A structured set of objections, weighed in public.

Desk editor's note, referee report, simulated authors' rebuttal, and a circularity audit. Tearing a paper down is the easy half of reading it; the pith above is the substance, this is the friction.

Desk Editor's Note private letter to a colleague

AsyncOPD shows forward KL is robust to staleness in OPD while reverse KL needs a recompute surrogate, delivering 1.6-3.8x throughput in their finite-cache setup.

read the letter

The main things to know are that teacher-weighted forward KL holds up well with stale rollouts in on-policy distillation, reverse KL does not, and a simple OPD-specific surrogate of recomputing the signal under the current student beats the usual async RL stabilizers. They back this with experiments showing 1.6-3.8x throughput over synchronous training at comparable accuracy, plus a bias-variance breakdown that motivates their multi-sample Monte Carlo estimator.

What is new is the focused isolation of staleness inside OPD rather than borrowing generic async RL results. The KL-direction contrast and the finding that RL-style fixes underperform the recompute trick are not in the cited prior work. The cache-based practical setting is clearly motivated by cost, and the open-sourced pipeline plus external baselines keep the numbers grounded.

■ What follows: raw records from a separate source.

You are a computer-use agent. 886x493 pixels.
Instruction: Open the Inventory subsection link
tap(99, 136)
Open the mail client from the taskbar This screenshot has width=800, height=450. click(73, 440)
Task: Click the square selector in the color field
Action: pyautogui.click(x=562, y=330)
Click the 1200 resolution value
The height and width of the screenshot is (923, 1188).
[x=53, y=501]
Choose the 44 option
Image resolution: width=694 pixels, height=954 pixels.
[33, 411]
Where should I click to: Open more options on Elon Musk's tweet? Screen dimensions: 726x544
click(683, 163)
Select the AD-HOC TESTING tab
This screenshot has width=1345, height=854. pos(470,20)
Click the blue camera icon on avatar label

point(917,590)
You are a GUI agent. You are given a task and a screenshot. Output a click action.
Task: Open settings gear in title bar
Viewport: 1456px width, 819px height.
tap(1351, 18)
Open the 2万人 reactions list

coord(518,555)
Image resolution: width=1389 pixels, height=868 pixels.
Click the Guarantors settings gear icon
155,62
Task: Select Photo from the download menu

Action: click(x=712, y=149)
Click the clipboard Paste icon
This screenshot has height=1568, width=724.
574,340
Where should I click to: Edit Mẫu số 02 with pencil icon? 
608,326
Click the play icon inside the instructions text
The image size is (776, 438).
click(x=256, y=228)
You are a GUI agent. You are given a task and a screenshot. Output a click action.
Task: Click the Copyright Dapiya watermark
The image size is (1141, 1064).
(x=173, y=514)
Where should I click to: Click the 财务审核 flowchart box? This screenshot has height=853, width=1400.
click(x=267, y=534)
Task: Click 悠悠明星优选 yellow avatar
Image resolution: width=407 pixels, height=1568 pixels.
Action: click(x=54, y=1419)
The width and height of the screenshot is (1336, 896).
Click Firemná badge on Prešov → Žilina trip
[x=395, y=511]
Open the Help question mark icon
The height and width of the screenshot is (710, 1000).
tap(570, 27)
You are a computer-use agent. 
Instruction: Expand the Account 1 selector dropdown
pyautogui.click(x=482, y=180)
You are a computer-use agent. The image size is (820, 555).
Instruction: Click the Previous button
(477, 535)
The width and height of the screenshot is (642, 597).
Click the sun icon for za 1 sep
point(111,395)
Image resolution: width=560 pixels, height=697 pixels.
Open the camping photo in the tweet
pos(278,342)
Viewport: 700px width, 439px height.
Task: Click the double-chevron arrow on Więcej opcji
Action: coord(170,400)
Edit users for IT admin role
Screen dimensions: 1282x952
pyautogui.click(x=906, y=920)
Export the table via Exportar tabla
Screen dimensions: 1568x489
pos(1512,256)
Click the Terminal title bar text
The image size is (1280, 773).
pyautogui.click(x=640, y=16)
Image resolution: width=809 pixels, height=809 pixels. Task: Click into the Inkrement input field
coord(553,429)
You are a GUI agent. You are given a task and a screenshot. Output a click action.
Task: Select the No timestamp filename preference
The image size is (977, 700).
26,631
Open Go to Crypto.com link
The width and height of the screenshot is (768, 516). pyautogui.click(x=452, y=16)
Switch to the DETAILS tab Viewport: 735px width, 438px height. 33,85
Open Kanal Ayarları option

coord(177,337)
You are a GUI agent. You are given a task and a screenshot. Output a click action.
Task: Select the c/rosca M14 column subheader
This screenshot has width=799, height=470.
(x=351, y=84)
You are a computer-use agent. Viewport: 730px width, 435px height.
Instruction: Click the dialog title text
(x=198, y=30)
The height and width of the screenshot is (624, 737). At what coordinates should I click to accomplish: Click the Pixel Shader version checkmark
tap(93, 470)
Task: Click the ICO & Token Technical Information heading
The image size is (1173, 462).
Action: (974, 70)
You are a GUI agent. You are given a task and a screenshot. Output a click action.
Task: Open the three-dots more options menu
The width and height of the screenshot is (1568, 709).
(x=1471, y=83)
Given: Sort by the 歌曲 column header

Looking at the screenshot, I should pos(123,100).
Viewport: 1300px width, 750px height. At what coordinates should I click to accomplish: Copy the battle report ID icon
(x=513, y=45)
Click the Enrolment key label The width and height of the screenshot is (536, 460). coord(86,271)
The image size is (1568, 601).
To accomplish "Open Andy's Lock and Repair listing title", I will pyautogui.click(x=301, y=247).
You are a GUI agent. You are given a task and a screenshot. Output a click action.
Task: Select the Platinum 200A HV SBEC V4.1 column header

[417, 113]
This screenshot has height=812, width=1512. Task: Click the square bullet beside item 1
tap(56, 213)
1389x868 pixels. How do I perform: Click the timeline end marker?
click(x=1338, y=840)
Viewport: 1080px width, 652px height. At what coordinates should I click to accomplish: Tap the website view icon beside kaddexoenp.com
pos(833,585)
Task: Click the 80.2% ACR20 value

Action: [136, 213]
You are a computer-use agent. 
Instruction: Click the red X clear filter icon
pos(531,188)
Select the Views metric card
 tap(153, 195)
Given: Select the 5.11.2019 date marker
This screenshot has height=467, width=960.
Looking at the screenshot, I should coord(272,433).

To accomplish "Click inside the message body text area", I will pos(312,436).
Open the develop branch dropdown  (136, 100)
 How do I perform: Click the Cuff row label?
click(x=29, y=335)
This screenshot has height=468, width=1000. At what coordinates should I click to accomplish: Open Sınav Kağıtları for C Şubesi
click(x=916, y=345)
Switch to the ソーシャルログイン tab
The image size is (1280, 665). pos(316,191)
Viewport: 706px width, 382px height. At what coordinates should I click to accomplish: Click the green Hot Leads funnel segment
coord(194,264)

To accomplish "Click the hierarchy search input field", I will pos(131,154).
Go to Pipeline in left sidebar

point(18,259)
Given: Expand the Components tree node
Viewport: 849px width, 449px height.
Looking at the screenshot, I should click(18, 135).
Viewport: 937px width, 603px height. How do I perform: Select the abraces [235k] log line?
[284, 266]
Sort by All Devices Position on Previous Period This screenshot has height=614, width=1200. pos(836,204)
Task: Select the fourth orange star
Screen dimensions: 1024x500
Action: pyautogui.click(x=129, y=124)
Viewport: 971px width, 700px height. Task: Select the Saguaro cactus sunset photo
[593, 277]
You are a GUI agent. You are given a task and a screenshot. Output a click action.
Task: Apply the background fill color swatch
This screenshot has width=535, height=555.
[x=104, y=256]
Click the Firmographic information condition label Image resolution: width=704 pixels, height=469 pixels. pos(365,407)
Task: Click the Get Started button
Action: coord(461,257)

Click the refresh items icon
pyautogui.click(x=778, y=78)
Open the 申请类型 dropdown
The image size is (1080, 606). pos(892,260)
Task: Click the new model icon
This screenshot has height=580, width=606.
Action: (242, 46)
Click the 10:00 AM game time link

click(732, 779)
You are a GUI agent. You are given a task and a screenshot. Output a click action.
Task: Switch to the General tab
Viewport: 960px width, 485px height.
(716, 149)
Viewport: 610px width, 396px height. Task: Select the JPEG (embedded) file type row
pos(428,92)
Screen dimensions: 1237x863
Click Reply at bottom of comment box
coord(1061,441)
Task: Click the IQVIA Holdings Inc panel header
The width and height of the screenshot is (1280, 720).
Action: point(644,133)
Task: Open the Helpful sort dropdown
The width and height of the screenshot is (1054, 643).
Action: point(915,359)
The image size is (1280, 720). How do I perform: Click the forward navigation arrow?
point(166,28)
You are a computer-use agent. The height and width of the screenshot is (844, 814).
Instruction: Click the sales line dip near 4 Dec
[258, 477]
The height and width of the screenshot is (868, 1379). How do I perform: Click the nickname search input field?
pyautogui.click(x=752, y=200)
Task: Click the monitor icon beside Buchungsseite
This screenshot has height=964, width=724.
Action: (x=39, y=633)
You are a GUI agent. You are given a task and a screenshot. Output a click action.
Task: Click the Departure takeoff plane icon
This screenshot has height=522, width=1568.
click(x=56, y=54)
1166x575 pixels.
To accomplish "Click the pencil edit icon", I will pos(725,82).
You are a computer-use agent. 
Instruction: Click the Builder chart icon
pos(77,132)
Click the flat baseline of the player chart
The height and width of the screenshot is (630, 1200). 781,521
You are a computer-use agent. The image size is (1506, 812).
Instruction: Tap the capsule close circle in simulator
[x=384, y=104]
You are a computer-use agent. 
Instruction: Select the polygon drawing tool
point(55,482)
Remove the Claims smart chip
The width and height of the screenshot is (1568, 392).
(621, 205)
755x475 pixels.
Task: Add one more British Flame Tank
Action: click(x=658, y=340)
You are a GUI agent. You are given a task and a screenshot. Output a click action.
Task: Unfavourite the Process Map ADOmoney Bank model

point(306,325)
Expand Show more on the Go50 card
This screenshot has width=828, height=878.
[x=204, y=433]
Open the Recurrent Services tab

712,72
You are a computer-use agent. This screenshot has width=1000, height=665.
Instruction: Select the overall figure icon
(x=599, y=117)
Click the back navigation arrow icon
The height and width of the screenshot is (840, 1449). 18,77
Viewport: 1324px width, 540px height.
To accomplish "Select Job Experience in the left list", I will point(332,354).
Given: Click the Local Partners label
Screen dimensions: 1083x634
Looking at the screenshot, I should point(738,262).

The experiments are consistent across the reported workloads and the analysis is internally coherent. Minor soft spots are the lack of seed-to-seed variance numbers and limited extra ablations on cache size. The larger open question is whether the finite teacher-score cache and tested workloads catch the main failure modes that would appear with full logits, longer rollouts, or higher divergence at scale; if the bias-variance tradeoff shifts, the observed robustness may not carry over.

This is useful for people building async LLM post-training systems who need concrete estimator choices. It is solid enough empirically to go to peer review.

Referee Report

2 major / 1 minor

Summary. The paper presents the first systematic study of staleness effects in asynchronous on-policy distillation (OPD) for LLMs. Focusing on the practical setting of local KL losses with finite teacher-score caches (as full logits are too expensive), it shows that teacher-weighted forward KL is more robust to stale rollouts than student-weighted reverse KL; for the latter, a simple OPD-specific surrogate (recomputing reverse KL under the current student) outperforms methods from async RL; it analyzes the bias-variance tradeoff induced by finite caches and motivates multi-sample Monte Carlo estimators; and it introduces and open-sources AsyncOPD, which delivers 1.6×–3.8× throughput gains over synchronous training while reaching comparable accuracy.

Significance. If the empirical results hold, the work is significant for scaling LLM post-training pipelines, where rollout time dominates. The open-sourcing of AsyncOPD and the internally coherent bias-variance analysis of the cache-based reverse-KL estimators are clear strengths that support reproducibility and future work. The finding that KL direction qualitatively changes the stale-data problem is a useful conceptual contribution.

major comments (2)

[Experiments] Experiments (throughput/accuracy tables and figures): the manuscript reports no variance or standard deviation across random seeds for the 1.6×–3.8× throughput and accuracy comparisons. This makes it difficult to assess whether the “comparable accuracy” claim is statistically reliable or sensitive to initialization.
[Finite-cache analysis] Finite-cache analysis and MC surrogate section: while the bias-variance tradeoff for sparse/sampled reverse-KL estimators is derived, the paper provides no additional ablation varying cache size (beyond the main figures) or sampling density. Because the central claim rests on the practical finite-cache regime, this omission leaves open whether the observed robustness and throughput gains are sensitive to cache-size choices that would appear at larger scale.

minor comments (1)

Notation for the MC surrogate and cache estimators could be clarified with an explicit algorithm box or pseudocode to make the bias-correction step easier to follow.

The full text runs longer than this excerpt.